#### Reading text ####

Danna Wang, FOX, ’17 and ’18 (China to U.S.)—“I think [the] language barrier and culture shock are the biggest challenges. Temple has a really good program for international students, including an orientation with helpful resources to address these challenges. There is also a great opportunity to make a lot of friends.”
🌍︎ How have you all been able to navigate this pandemic, personally and professionally, and what are the positive takeaways? How do you connect that back to being a Temple Owl?
Roger Barascout, BYR, ’05, CEHD, ’08 and ’12 (Guatemala to U.S.)—“I think looking at the positive side of things—we are able to develop new skills. This has forced us to communicate better because we don’t have the same social interaction that we would have in hallways or classrooms. I have become more precise in the way that I communicate and I always try to be clear.”
Daecia-jame Smith, CEHD, ’17 (U.S. to U.K.)—“I’m going to step out of quarantine to be a better individual and a better employee. This is the time for us to work on ourselves and not to stay stagnant. I’m going to step into my greatness, and I know that because I am Temple Made.”
🌍︎ What’s one piece of advice that you would give to students preparing to enter their career in our globalizing world?
Rayanna Ruani, FOX, ’19 (Brazil to U.S.)—“Keep an open mind about the opportunities out there. Step outside of your comfort zone and try something that you wouldn’t normally and see how it goes. Maybe you end up liking it, maybe you will confirm that you don’t like it.”
Danna Wang, FOX, ’17 and ’18 (China to U.S.)—“Embrace the change. Don’t be afraid to go to places you have never been; be brave and be ready.”

####

**Required action 1:**
Answer these questions from the Temple alumni quotes:
(a) What two things does Danna Wang call the biggest challenges?
(b) In what way has Roger Barascout become more precise?
(c) What does Rayanna Ruani say to keep about the opportunities out there?
**Required action 2:**
Echo the stretch of the Temple alumni quotes from "Roger Barascout, BYR, ’05, CEHD, ’08" through "our globalizing world?", word for word.

#### Data under study ####

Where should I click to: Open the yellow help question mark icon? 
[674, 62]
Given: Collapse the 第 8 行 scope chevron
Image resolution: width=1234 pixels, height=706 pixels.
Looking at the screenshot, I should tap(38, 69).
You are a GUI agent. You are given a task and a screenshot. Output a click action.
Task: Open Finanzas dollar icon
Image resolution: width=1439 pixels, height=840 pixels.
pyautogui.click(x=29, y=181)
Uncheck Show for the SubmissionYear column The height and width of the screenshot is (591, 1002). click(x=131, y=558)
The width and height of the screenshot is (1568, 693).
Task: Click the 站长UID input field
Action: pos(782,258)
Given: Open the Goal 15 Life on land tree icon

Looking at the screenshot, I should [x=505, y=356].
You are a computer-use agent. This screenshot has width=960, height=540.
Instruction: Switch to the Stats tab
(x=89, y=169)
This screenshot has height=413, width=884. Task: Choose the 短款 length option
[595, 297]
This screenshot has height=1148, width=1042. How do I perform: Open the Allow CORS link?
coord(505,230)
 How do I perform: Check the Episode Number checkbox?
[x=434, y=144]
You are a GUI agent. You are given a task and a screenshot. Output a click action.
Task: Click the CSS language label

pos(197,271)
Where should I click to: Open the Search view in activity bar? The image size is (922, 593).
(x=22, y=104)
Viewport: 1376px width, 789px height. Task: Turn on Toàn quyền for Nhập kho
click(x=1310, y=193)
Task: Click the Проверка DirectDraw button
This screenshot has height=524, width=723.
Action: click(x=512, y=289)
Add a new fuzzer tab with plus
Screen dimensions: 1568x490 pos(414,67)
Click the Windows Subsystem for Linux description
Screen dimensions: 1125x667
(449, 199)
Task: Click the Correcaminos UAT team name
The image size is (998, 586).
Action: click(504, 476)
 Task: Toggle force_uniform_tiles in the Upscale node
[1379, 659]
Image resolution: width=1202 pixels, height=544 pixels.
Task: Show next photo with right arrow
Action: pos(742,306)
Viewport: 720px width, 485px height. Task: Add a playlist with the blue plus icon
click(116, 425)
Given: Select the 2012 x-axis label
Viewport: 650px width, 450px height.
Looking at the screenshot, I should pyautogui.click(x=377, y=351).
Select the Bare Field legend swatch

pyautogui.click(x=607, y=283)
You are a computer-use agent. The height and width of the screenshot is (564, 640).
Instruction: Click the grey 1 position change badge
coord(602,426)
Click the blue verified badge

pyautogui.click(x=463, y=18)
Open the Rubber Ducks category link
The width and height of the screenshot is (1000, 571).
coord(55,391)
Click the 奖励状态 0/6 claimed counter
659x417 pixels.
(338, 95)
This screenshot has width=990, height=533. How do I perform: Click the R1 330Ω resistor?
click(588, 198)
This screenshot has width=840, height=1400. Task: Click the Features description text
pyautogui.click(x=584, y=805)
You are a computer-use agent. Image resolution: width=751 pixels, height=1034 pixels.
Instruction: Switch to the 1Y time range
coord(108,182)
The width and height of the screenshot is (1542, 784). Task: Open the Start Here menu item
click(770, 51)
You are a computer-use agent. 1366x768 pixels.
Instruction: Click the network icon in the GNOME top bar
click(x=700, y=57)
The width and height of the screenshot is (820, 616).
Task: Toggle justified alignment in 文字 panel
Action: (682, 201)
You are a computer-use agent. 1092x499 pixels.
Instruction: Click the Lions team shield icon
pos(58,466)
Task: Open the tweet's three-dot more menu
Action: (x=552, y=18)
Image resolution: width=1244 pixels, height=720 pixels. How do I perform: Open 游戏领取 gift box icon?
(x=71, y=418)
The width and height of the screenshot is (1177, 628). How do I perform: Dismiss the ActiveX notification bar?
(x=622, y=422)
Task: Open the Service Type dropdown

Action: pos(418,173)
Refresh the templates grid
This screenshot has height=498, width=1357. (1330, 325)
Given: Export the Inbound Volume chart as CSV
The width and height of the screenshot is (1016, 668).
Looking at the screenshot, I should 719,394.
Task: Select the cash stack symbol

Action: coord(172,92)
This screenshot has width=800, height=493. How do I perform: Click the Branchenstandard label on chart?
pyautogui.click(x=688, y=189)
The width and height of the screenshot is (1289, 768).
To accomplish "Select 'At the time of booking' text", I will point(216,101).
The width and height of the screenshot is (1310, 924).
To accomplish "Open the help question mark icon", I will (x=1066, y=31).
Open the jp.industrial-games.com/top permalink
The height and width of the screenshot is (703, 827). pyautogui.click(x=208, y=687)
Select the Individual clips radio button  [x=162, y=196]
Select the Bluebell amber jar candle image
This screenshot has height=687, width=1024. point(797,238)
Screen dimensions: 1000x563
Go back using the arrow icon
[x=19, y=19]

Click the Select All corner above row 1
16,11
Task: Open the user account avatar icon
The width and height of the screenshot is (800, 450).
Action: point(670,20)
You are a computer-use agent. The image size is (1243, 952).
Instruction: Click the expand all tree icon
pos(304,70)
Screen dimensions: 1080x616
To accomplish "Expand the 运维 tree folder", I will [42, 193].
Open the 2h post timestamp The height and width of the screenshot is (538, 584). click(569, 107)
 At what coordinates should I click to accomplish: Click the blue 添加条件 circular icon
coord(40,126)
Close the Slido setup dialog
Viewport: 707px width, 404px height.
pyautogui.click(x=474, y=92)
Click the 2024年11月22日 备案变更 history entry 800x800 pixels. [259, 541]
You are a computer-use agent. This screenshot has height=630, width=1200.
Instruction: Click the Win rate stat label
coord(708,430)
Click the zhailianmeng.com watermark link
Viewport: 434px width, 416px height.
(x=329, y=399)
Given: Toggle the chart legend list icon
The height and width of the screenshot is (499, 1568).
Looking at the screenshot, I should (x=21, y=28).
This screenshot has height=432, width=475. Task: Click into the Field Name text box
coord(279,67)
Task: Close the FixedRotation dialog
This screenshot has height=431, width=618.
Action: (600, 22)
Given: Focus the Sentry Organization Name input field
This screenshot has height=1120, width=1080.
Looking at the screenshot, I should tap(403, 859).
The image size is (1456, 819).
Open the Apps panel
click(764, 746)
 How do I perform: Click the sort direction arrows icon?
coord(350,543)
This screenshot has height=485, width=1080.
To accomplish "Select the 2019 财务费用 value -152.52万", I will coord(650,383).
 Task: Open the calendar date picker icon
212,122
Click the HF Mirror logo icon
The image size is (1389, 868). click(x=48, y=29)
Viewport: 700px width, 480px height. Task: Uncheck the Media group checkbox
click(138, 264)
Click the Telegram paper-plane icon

####

**Written response 1:**
(a) The language barrier and culture shock.
(b) In the way he communicates.
(c) An open mind.

**Written response 2:**
Roger Barascout, BYR, ’05, CEHD, ’08 and ’12 (Guatemala to U.S.)—“I think looking at the positive side of things—we are able to develop new skills. This has forced us to communicate better because we don’t have the same social interaction that we would have in hallways or classrooms. I have become more precise in the way that I communicate and I always try to be clear.”
Daecia-jame Smith, CEHD, ’17 (U.S. to U.K.)—“I’m going to step out of quarantine to be a better individual and a better employee. This is the time for us to work on ourselves and not to stay stagnant. I’m going to step into my greatness, and I know that because I am Temple Made.”
🌍︎ What’s one piece of advice that you would give to students preparing to enter their career in our globalizing world?